Your objective: Please retype the listing word for word from the line that contains "You are a computer-use" through the end of the listing, inclusive, and leave the pictures out of your answer.

Information shown:
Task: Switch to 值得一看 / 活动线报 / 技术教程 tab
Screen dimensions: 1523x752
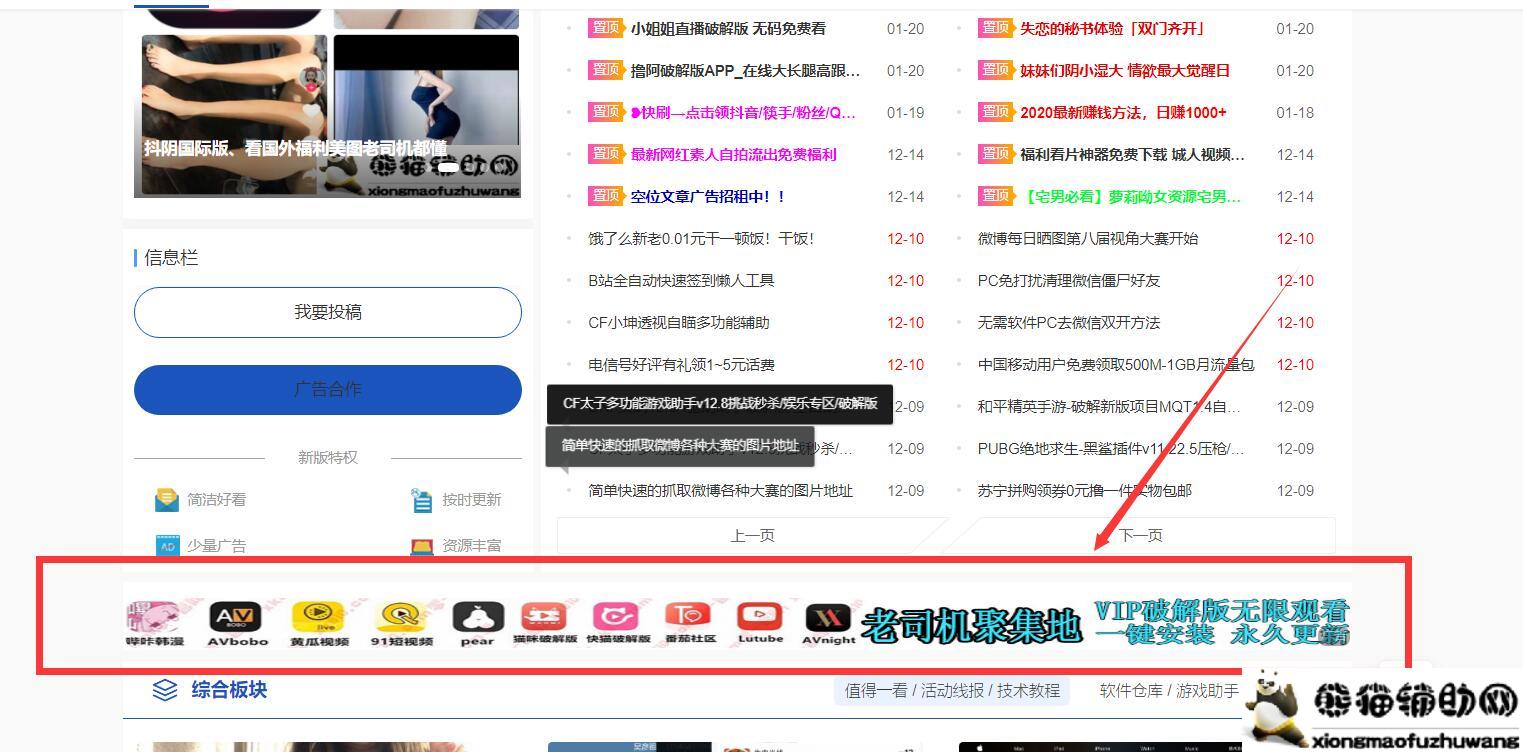Action: click(951, 690)
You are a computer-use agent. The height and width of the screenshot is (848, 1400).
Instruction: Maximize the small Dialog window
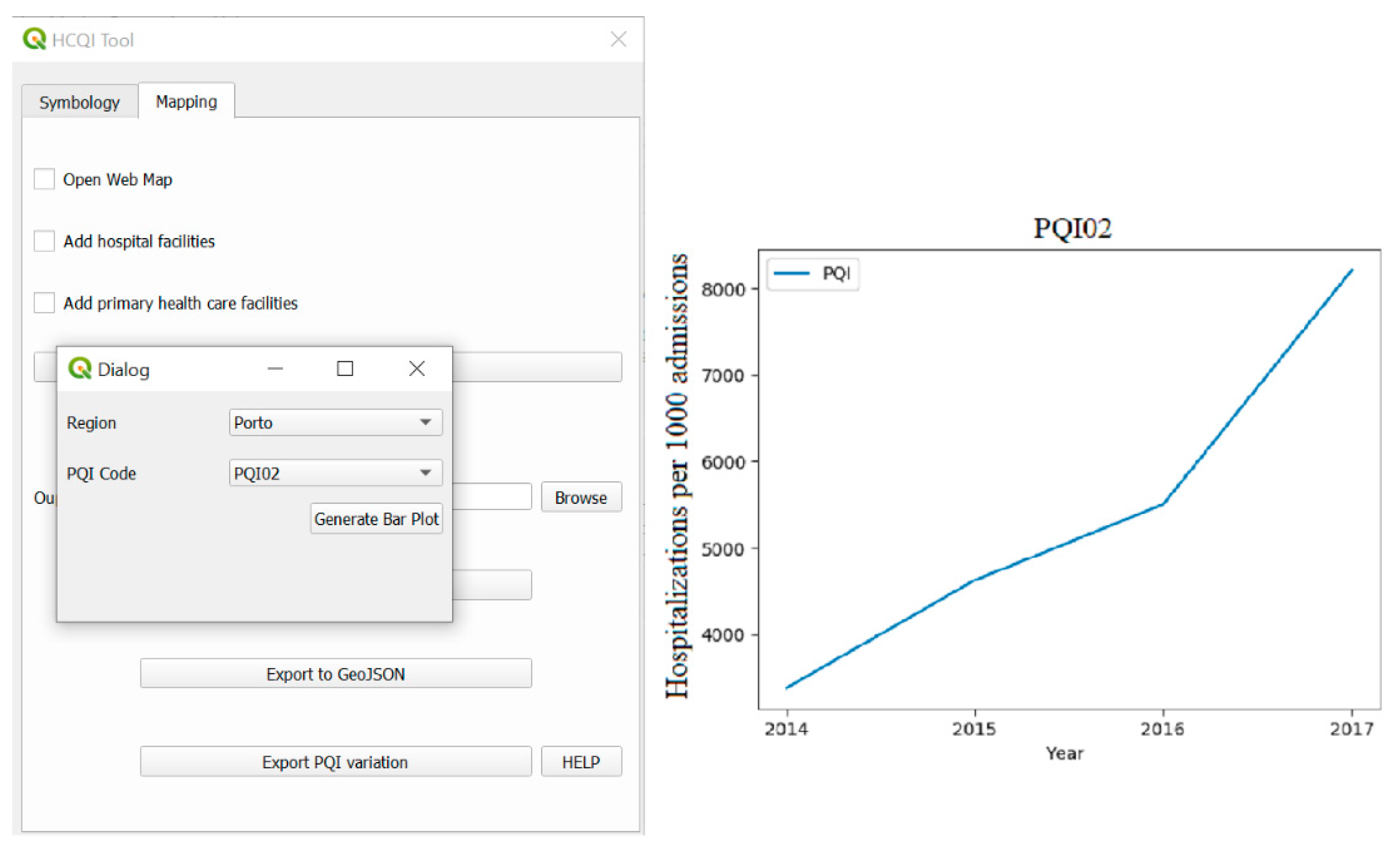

Finished task:
You are a computer-use agent. The height and width of the screenshot is (848, 1400).
Instruction: Maximize the small Dialog window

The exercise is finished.